Les Bourses du travail


par M. Gustave de Molinari.

Correspondant de l’Institut, rédacteur en chef du Journal des Économistes


Appendice.

Note H

P. 30. — Le droit de préemption.


Le droit de préemption que se réservait le seigneur sur les produits de l’industrie de son domaine et sur les articles d’échange subsistait encore il y a deux siècles, en Russie, où le Czar l’exerçait à son profit, où il a agi comme une cause de démoralisation commerciale.

« Jusque vers la fin du dix-septième siècle, dit M. H. Scherer, l’industrie et le commerce de la Russie languirent sous un régime oppressif, dont les principes et les formes tout asiatiques isolèrent encore cette contrée de l’Europe. Dans un empire où même les classes qui possédaient le sol ne pouvaient disposer librement de leur propriété, à plus forte raison devait-il être difficile aux classes pour lesquelles l’absence d’entraves est le premier besoin, d’acquérir une situation indépendante et appropriée aux professions qu’elles exerçaient. La volonté du Czar leur traçait leur système d’activité. En sa qualité de propriétaire unique du sol, il était aussi le seul marchand et supprimait ainsi la concurrence, qui est le principe vital de l’industrie. Le Czar exerçait un droit de préemption sur toutes les marchandises tant indigènes qu’étrangères. Aucun marchand étranger ne pouvait vendre à d’autres qu’au Czar, quand il avait déclaré l’intention d’acheter ses marchandises. Le Czar envoyait des agents dans les provinces pour y acheter à des prix minimes et arbitraires les produits les plus remarquables, qu’il revendait ensuite avec un bénéfice considérable aux marchands indigènes ou étrangers. Ils ne pouvaient refuser même les marchandises avariées, car les intérêts du monarque passaient avant ceux du sujet. Indépendamment des monopoles permanents de l’eau-de-vie, de l’hydromel, de la bière forte et des grains, le Czar monopolisa aussi de temps en temps les produits qu’il recevait à titre de tribut ou de contribution, tels que pelleteries, cire, chevaux tartares, toile, etc., nul, en pareil cas, ne pouvait vendre de ces produits avant que l’approvisionnement impérial ne se fût débité à de hauts prix. Tous ces privilèges dérivaient du pouvoir absolu de l’autocrate sur la vie et les biens de ses sujets. Le commerce ne pouvait pas se soustraire à cette loi fondamentale, loi profondément entrée dans les habitudes ; et comme il lui était impossible de s’enrichir honnêtement, on se crut bientôt obligé d’être malhonnête.
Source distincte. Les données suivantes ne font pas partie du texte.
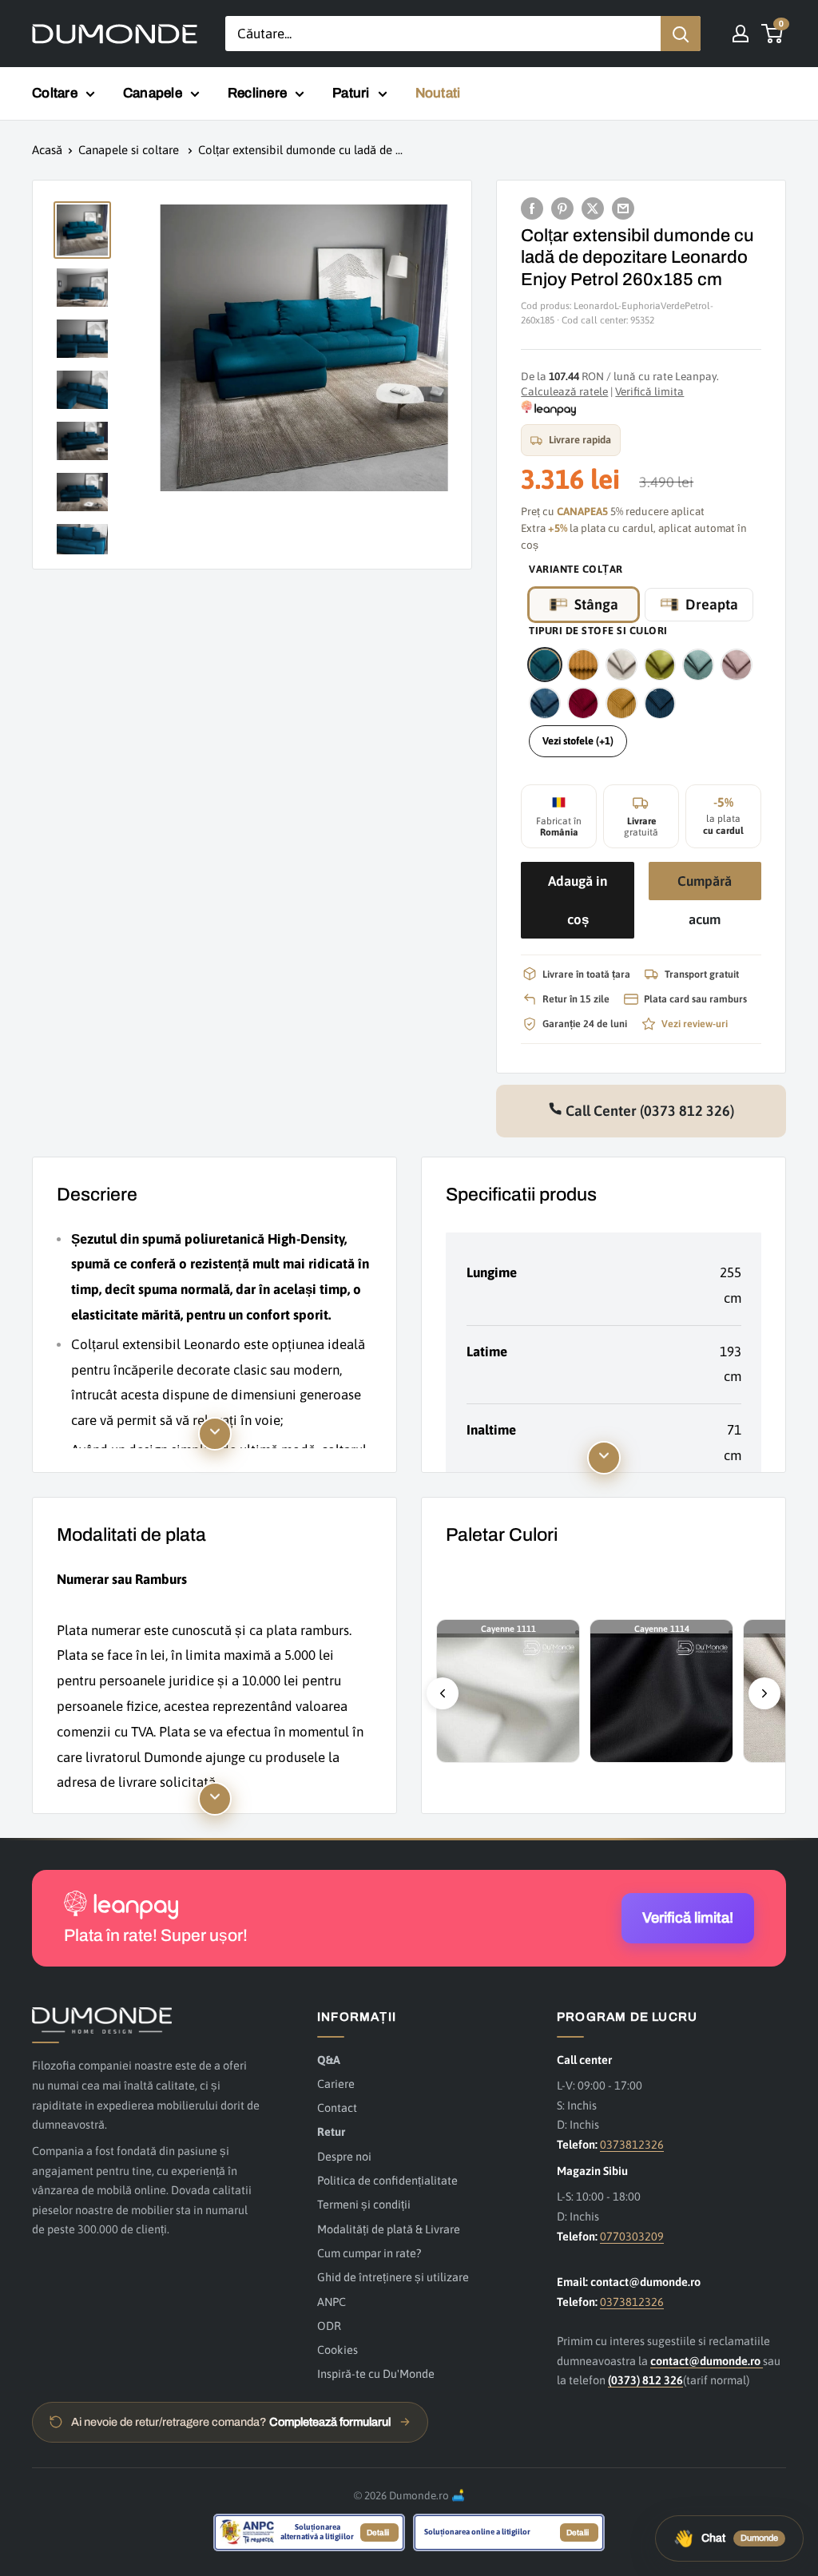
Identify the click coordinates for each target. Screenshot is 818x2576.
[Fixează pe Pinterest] (562, 208)
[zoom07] (583, 703)
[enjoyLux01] (621, 665)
Les Russes étaient connus pour leurs fraudes et pour leurs ruses commerciales, et ils n’avaient pas leurs pareils sous ce rapport. Pour ne pas être trompé en affaires avec les Russes, dit un historien déjà ancien, il faut exiger sur-le-champ la marchandise achetée ou le prix convenu ».

(H. Scherer. Histoire du Commerce, traduite par H. Richelot et Charles Vogel, t. III, p. 597.)